▶ _Aim of the exercise_: Look for the line that has "The image size is (731, 606)." in the material below; please repeat it and every line after it, exactly, up to and including the line that has "You are a computer-use agent. Viewport: 862px", and nothing else.

▶ _Data for review_:
- Opening Delimiter -

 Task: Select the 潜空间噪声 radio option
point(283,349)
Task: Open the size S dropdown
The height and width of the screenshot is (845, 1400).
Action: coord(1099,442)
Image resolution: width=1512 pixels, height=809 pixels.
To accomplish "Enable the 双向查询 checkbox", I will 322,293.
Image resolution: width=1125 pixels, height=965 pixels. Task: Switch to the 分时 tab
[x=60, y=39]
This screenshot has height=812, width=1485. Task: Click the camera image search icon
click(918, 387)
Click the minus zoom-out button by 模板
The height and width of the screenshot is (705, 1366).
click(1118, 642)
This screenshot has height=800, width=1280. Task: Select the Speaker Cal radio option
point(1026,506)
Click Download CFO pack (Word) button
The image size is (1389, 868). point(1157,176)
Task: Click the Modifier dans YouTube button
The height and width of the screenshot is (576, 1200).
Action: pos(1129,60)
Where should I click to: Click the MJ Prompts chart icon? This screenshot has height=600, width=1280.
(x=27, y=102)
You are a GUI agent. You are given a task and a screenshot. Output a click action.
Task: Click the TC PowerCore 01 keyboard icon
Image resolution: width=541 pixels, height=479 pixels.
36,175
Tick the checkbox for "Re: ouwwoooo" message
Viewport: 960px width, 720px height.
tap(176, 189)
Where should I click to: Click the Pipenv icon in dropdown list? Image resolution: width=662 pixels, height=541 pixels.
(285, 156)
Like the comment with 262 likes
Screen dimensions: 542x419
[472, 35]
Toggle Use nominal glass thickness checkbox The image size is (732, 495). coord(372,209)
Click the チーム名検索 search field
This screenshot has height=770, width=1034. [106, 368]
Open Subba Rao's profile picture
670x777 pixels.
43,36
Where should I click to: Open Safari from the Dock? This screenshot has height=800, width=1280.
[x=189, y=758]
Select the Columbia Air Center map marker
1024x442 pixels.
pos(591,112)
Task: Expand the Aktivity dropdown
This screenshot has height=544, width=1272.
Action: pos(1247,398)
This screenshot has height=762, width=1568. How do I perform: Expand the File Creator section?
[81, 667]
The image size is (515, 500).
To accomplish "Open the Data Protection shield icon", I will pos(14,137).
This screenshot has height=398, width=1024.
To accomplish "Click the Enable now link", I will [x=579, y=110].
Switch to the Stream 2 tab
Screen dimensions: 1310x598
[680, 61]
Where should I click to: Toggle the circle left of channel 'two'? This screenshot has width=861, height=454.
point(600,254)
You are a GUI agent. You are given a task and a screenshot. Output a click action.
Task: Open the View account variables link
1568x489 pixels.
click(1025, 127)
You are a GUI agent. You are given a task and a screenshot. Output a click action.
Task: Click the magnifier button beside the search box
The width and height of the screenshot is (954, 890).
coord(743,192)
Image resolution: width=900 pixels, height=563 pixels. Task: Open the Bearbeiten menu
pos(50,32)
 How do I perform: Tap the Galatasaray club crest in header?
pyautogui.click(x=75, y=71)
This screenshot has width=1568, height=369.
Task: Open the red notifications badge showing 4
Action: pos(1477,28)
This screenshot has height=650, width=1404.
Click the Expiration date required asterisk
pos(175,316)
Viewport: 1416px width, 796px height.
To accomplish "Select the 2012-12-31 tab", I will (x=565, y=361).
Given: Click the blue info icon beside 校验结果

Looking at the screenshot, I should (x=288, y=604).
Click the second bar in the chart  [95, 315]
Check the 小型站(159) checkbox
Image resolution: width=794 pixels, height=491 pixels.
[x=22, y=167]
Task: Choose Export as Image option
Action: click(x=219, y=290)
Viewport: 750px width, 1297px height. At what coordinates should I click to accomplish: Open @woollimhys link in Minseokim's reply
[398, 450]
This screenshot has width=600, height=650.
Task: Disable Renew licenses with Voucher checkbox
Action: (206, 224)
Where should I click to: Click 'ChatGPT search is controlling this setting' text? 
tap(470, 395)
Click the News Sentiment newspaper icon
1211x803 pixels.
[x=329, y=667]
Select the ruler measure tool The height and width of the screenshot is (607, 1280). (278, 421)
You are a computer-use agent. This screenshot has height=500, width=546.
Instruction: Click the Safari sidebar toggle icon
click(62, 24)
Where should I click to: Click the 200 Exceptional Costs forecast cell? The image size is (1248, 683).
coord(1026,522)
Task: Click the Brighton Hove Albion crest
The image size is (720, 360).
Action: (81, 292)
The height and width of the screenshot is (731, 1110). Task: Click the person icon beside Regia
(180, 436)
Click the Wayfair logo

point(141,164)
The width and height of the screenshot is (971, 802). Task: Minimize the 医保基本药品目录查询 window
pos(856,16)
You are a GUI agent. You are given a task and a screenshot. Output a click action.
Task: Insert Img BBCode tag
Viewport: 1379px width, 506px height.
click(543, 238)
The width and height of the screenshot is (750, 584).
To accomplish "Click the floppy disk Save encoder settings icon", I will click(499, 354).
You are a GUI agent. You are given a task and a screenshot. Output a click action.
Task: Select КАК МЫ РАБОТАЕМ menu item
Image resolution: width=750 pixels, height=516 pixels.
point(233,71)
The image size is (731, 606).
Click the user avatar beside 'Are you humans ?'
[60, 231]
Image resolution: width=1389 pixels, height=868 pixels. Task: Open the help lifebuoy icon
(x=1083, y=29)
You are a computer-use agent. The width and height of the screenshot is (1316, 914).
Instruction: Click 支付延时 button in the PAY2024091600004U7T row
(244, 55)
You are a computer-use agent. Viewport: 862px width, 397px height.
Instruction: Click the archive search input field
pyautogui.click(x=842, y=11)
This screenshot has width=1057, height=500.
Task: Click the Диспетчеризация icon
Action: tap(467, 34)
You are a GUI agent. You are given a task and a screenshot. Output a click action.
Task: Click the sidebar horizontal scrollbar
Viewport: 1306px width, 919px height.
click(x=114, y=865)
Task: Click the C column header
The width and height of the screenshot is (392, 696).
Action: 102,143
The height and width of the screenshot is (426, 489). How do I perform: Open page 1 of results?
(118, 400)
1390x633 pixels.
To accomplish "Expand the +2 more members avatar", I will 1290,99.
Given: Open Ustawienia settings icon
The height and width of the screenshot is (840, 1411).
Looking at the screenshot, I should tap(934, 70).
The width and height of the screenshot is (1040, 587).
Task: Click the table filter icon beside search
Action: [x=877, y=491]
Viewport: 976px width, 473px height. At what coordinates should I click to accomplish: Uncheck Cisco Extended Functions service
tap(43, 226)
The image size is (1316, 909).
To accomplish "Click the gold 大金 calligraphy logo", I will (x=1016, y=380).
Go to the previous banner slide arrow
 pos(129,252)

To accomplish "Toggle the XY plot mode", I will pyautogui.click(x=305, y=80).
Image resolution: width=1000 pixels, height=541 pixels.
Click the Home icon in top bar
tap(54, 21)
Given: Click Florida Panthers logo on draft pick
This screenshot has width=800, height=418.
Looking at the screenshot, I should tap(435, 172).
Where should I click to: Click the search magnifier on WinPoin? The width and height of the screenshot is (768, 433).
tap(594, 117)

- Closing Delimiter -

▶ _Solution_:
The image size is (731, 606).
Click the user avatar beside 'Are you humans ?'
[60, 231]
Image resolution: width=1389 pixels, height=868 pixels. Task: Open the help lifebuoy icon
(x=1083, y=29)
You are a computer-use agent. The width and height of the screenshot is (1316, 914).
Instruction: Click 支付延时 button in the PAY2024091600004U7T row
(244, 55)
You are a computer-use agent. Viewport: 862px width, 397px height.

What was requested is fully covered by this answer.